# YOUR TASK
Filter the entries for the string "конторы". Copy each line that has it.

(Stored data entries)
········

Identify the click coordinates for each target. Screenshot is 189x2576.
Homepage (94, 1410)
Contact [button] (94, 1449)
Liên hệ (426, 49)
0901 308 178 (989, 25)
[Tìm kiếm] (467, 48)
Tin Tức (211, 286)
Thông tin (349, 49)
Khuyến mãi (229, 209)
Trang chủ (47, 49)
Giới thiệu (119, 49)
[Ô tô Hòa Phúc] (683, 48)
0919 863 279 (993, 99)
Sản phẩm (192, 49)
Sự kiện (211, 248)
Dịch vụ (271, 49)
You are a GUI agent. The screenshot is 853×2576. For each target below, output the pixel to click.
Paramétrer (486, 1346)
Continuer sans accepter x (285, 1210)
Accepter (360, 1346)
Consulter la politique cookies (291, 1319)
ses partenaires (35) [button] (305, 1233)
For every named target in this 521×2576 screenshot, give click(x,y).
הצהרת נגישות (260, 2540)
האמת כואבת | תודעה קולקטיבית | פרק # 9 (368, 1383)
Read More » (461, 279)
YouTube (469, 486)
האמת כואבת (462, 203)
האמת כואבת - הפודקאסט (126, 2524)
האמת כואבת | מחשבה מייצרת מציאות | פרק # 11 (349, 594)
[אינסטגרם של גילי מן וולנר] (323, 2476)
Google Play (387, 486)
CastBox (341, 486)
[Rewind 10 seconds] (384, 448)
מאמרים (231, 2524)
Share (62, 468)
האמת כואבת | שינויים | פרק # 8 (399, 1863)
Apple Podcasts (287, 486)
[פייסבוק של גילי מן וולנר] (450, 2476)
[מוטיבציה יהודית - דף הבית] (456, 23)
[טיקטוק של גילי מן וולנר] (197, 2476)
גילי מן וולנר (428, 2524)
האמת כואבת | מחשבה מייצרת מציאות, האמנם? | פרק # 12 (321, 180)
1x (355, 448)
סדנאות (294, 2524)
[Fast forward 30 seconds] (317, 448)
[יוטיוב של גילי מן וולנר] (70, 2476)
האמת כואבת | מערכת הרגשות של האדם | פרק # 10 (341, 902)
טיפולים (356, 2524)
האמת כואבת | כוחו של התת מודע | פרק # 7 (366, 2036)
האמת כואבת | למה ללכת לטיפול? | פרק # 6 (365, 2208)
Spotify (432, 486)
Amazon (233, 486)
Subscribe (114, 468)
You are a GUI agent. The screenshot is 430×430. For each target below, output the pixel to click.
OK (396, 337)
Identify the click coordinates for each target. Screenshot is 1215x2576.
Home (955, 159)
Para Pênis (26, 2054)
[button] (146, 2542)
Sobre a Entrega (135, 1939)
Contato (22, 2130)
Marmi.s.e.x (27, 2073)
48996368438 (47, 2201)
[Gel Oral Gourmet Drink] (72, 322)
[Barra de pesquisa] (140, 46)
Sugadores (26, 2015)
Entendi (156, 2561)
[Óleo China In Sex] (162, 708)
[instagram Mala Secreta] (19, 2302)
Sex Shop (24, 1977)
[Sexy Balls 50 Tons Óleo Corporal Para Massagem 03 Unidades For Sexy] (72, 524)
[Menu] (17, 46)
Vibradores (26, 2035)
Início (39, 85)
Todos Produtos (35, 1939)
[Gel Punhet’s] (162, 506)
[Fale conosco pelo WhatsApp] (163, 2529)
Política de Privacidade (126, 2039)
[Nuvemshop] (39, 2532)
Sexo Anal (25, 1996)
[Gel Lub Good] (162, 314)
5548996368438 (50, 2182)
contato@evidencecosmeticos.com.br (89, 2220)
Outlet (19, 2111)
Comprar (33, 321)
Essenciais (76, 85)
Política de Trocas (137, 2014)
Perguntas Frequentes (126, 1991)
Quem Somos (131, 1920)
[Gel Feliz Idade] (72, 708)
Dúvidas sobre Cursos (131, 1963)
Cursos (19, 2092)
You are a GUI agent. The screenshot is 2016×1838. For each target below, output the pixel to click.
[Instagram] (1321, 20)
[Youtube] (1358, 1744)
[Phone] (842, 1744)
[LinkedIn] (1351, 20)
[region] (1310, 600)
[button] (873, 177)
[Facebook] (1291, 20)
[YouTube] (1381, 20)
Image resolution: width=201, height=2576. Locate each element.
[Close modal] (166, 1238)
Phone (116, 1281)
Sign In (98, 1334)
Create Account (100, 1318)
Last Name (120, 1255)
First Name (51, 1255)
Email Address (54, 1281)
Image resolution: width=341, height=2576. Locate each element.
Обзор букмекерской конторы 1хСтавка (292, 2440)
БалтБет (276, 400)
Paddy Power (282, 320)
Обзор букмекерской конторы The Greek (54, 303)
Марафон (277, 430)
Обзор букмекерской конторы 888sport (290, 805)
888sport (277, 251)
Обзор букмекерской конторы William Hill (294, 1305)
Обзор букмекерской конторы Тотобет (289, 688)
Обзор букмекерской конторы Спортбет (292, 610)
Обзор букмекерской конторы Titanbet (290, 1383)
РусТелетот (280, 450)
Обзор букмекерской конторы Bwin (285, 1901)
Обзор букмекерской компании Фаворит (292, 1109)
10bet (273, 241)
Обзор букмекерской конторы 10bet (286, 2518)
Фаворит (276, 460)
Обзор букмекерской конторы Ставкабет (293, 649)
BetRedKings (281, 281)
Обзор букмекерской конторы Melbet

········

# RESPONSE FOR THIS EXERCISE
Обзор букмекерской конторы 1хСтавка (292, 2440)
Обзор букмекерской конторы The Greek (54, 303)
Обзор букмекерской конторы 888sport (290, 805)
Обзор букмекерской конторы William Hill (294, 1305)
Обзор букмекерской конторы Тотобет (289, 688)
Обзор букмекерской конторы Спортбет (292, 610)
Обзор букмекерской конторы Titanbet (290, 1383)
Обзор букмекерской конторы Bwin (285, 1901)
Обзор букмекерской конторы 10bet (286, 2518)
Обзор букмекерской конторы Ставкабет (293, 649)
Обзор букмекерской конторы Melbet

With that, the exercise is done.